Yazata
Valued Senior Member
I believe microtubules are nature's "bricks and mortar", perhaps the most reliable pattern in nature. They have been around since the beginning of the evolutionary bio-chemical process and should have proven their evolutionary salt by now .
I don't think that we should exaggerate the tubules importance or speculate too fancifully about them.
Eukaryotic cells are filled with a whole variety of little structures called organelles. Microtubules are only one of many kinds of organelles.
https://en.wikipedia.org/wiki/Organelle
If I was going to get excited about a particular kind of structure inside cells, it might be lipid bilayers. (These are found in prokaryotic cells too, though the lipid bilayers in the cell membranes of archaea have interesting differences.) These form membranes that represent the outer boundary of the cell as well as the boundaries of many little structures within eukaryotic cells (the organelles). Many biochemical processes take place at membranes or are controlled by membranes, which with the help of proteins control what is able to pass through them, thus maintaining a concentration of this over here and that over there.
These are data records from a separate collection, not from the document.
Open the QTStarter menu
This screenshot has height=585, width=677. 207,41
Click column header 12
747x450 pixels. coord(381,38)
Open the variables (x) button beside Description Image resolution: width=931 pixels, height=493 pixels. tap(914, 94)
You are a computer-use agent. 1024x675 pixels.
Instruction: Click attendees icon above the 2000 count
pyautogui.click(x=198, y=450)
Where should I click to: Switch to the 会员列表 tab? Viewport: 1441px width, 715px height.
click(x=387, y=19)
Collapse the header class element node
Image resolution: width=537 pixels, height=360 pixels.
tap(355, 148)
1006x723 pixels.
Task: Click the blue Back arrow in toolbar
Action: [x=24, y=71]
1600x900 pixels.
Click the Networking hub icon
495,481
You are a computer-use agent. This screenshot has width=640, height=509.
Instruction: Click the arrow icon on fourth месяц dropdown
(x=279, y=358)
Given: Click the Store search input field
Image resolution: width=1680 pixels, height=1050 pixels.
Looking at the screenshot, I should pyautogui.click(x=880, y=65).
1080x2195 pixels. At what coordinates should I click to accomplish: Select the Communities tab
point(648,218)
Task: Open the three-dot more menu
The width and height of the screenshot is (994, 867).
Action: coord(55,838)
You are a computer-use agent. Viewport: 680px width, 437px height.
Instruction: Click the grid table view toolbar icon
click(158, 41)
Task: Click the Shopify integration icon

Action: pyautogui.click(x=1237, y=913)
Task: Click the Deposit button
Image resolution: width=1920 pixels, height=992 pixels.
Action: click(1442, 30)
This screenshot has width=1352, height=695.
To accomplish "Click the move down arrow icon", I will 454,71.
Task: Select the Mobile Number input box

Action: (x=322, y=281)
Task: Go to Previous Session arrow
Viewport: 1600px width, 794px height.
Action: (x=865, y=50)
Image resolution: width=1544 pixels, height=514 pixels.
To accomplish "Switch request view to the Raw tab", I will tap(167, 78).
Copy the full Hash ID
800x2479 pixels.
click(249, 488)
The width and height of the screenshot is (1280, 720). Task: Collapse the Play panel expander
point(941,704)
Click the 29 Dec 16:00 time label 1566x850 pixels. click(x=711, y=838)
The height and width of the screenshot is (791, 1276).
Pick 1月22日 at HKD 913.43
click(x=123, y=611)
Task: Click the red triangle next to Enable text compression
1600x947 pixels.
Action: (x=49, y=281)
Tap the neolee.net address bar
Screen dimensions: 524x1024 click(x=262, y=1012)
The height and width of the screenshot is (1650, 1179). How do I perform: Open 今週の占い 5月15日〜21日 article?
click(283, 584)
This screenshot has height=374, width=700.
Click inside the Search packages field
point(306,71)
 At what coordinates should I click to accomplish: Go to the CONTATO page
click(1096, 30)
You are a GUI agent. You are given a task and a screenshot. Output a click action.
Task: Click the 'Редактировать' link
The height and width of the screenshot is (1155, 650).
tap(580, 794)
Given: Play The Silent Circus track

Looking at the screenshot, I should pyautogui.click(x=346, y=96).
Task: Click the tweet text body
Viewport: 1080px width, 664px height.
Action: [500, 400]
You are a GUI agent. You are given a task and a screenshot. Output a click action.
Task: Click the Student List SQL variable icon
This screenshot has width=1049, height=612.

https://en.wikipedia.org/wiki/Lipid_bilayer
And there are the countless ubiquitous proteins bustling everywhere, which function like gritty little nanomachines and are involved in almost everything the cell is doing. (Proteins are obviously found in prokaryotes as well as eukaryotes.) They form the enzymes that catalyze many of the chemical reactions in the cell.
https://www.nature.com/scitable/topicpage/protein-function-14123348
And obviously there are the nucleic acids. (Again found in both kinds of cells.) DNA is where the code is stored from generation to generation. And it's obvious that there's a very complex data processing operation going on with the nucleic acids, as particular genes are read and other genes are turned off and silenced, so that everything takes place in the right order. Since the human genome project and the wholesale sequencing of many organisms' genomes, it's increasingly clear that most of an organisms' DNA is regulatory in nature, controlling that stuff. Another thing that's becoming increasingly clear is the many functions of RNA. It's no longer seen as DNA's little brother, merely a messenger, and biologists realize that it is very active in many ways.
An increasing amount of biologists' attention these days is devoted to all of these many functional networks inside cells and how they are controlled. A few biological specialties have started to increasingly resemble computer science. So inevitably there have been many proposals and even experimental attempts to make little molecular scale computers using these processes that the molecular biologists have uncovered. But I don't think that we should leap from that fact to some fanciful and totally speculative "explanation" for consciousness.
https://en.wikipedia.org/wiki/DNA_computing
Cell and molecular biology has been the growth industry in the biological sciences over the last few decades. It's kind of elbowed aside the zoologists and botanists.
All this incredible activity and complexity at the cellular level is why I'm skeptical about the old speculation about cells popping fully-formed out of some 'primordial soup'. Obviously the cells we see today are the result of an elaborate process of chemical-evolution development that would have taken considerable time. Of course the very first cells (LUCA, the last universal common ancestor and whatever led up to that) were likely far simpler than any of today's cells. (Which might be why they no longer exist, they couldn't compete with newer models.) The prokaryotes seem to be a very robust and efficient earlier cell model, while the eukaryotes are the current top-of-the-line model, a later development. If life originated some 3.5 billion years ago and multicellular organisms only about 500-600 million years ago, most of the history of life was devoted to the elaboration of cells. (Eukaryotes seem to have appeared some 1.5-2 billion years ago.)
Microtubules are just one thing that's happening in there, and not necessarily the most important thing or the most interesting thing.
I propose the presence of microtubules is a common fundamental denominator in both animate and inanimate organisms, and might well be the dynamic system from which conscious understanding (thought) evolved.
I'm still unclear on what they supposedly have to do with thought and with consciousness. Penrose seems have originated that idea, but I'm not sure how he argues for it or tries to justify it. Dropping in the magic word 'quantum' doesn't clarify things or make them any more credible.
I'm hugely skeptical and at this point am inclined to consider it little more than crankery.